## Start
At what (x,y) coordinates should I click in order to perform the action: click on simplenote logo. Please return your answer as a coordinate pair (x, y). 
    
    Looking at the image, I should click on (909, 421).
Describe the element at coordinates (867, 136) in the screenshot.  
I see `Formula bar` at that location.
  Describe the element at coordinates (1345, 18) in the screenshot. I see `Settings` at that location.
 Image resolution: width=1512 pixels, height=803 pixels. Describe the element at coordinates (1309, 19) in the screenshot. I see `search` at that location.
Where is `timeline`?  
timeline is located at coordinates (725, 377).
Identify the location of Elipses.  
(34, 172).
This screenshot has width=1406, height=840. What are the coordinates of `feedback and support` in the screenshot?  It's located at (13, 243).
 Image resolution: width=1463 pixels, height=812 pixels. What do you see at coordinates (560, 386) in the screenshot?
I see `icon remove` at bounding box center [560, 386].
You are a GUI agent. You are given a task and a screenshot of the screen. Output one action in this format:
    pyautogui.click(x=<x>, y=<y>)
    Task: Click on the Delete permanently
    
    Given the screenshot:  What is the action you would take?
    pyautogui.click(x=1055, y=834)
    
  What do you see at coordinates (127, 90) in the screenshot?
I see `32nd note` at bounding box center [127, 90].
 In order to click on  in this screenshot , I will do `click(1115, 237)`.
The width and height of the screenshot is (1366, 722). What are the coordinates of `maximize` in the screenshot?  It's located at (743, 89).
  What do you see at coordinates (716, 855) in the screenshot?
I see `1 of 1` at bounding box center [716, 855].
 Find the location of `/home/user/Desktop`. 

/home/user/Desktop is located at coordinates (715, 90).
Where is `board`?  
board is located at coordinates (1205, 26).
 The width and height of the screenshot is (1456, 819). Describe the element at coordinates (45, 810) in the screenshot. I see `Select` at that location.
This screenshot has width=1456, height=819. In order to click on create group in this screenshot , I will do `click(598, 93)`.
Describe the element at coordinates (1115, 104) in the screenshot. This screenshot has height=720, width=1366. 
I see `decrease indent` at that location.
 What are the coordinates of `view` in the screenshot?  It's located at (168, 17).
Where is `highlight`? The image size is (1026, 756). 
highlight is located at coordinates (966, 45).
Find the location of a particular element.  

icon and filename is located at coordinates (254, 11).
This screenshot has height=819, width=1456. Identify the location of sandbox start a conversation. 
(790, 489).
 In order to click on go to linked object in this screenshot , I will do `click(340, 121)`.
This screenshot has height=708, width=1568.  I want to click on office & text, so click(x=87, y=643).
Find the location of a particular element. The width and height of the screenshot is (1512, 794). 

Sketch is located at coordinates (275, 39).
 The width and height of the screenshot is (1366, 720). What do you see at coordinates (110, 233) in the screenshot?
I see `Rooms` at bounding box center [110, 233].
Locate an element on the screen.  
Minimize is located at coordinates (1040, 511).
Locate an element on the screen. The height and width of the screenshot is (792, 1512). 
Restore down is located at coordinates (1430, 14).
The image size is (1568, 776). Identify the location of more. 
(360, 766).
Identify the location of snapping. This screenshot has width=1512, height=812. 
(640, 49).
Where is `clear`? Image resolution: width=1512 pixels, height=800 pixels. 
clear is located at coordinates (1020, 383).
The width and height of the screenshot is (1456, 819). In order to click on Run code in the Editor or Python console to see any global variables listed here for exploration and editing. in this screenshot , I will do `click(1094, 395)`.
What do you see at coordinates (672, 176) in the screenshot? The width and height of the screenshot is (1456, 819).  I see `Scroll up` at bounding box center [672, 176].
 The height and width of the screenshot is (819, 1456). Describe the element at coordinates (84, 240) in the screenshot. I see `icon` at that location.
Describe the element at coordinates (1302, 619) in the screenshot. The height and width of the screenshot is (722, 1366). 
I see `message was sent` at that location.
## End
_WORK REQUIRED_
Quote word for word the part that opens with the line containing "at (168, 17)." and closes with the line containing "icon and filename", including both of those lines.

_OUTPUT_
 What are the coordinates of `view` in the screenshot?  It's located at (168, 17).
Where is `highlight`? The image size is (1026, 756). 
highlight is located at coordinates (966, 45).
Find the location of a particular element.  

icon and filename is located at coordinates (254, 11).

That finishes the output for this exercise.